● Listing
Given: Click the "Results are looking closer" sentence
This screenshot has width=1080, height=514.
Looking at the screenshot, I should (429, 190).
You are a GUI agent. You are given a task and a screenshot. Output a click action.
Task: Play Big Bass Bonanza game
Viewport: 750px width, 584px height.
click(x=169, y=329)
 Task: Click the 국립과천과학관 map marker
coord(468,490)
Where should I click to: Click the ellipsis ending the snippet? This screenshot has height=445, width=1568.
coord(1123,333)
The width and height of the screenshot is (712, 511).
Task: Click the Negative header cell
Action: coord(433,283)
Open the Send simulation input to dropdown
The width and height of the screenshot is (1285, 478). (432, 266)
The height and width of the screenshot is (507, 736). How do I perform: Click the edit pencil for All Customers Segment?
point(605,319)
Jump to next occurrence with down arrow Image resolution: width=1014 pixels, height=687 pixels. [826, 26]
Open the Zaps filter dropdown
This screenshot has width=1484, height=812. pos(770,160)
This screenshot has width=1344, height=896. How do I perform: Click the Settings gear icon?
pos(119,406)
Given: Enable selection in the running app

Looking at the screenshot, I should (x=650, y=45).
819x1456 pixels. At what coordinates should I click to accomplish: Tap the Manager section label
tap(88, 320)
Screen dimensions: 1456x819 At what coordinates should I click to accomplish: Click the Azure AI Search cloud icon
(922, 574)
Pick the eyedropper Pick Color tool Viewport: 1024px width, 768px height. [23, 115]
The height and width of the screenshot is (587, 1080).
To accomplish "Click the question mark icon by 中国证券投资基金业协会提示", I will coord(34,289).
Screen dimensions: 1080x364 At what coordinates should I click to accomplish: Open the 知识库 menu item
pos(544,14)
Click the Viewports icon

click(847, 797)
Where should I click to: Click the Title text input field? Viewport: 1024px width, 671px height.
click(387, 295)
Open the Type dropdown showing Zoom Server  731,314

● What this task involves
Put each line of the items above into a Markdown table with the columns Row and Line, numbering the rows in order and skipping blank lines.

● Full response
| Row | Line |
|---|---|
| 1 | Given: Click the "Results are looking closer" sentence |
| 2 | This screenshot has width=1080, height=514. |
| 3 | Looking at the screenshot, I should (429, 190). |
| 4 | You are a GUI agent. You are given a task and a screenshot. Output a click action. |
| 5 | Task: Play Big Bass Bonanza game |
| 6 | Viewport: 750px width, 584px height. |
| 7 | click(x=169, y=329) |
| 8 |  Task: Click the 국립과천과학관 map marker |
| 9 | coord(468,490) |
| 10 | Where should I click to: Click the ellipsis ending the snippet? This screenshot has height=445, width=1568. |
| 11 | coord(1123,333) |
| 12 | The width and height of the screenshot is (712, 511). |
| 13 | Task: Click the Negative header cell |
| 14 | Action: coord(433,283) |
| 15 | Open the Send simulation input to dropdown |
| 16 | The width and height of the screenshot is (1285, 478). (432, 266) |
| 17 | The height and width of the screenshot is (507, 736). How do I perform: Click the edit pencil for All Customers Segment? |
| 18 | point(605,319) |
| 19 | Jump to next occurrence with down arrow Image resolution: width=1014 pixels, height=687 pixels. [826, 26] |
| 20 | Open the Zaps filter dropdown |
| 21 | This screenshot has width=1484, height=812. pos(770,160) |
| 22 | This screenshot has width=1344, height=896. How do I perform: Click the Settings gear icon? |
| 23 | pos(119,406) |
| 24 | Given: Enable selection in the running app |
| 25 | Looking at the screenshot, I should (x=650, y=45). |
| 26 | 819x1456 pixels. At what coordinates should I click to accomplish: Tap the Manager section label |
| 27 | tap(88, 320) |
| 28 | Screen dimensions: 1456x819 At what coordinates should I click to accomplish: Click the Azure AI Search cloud icon |
| 29 | (922, 574) |
| 30 | Pick the eyedropper Pick Color tool Viewport: 1024px width, 768px height. [23, 115] |
| 31 | The height and width of the screenshot is (587, 1080). |
| 32 | To accomplish "Click the question mark icon by 中国证券投资基金业协会提示", I will coord(34,289). |
| 33 | Screen dimensions: 1080x364 At what coordinates should I click to accomplish: Open the 知识库 menu item |
| 34 | pos(544,14) |
| 35 | Click the Viewports icon |
| 36 | click(847, 797) |
| 37 | Where should I click to: Click the Title text input field? Viewport: 1024px width, 671px height. |
| 38 | click(387, 295) |
| 39 | Open the Type dropdown showing Zoom Server  731,314 |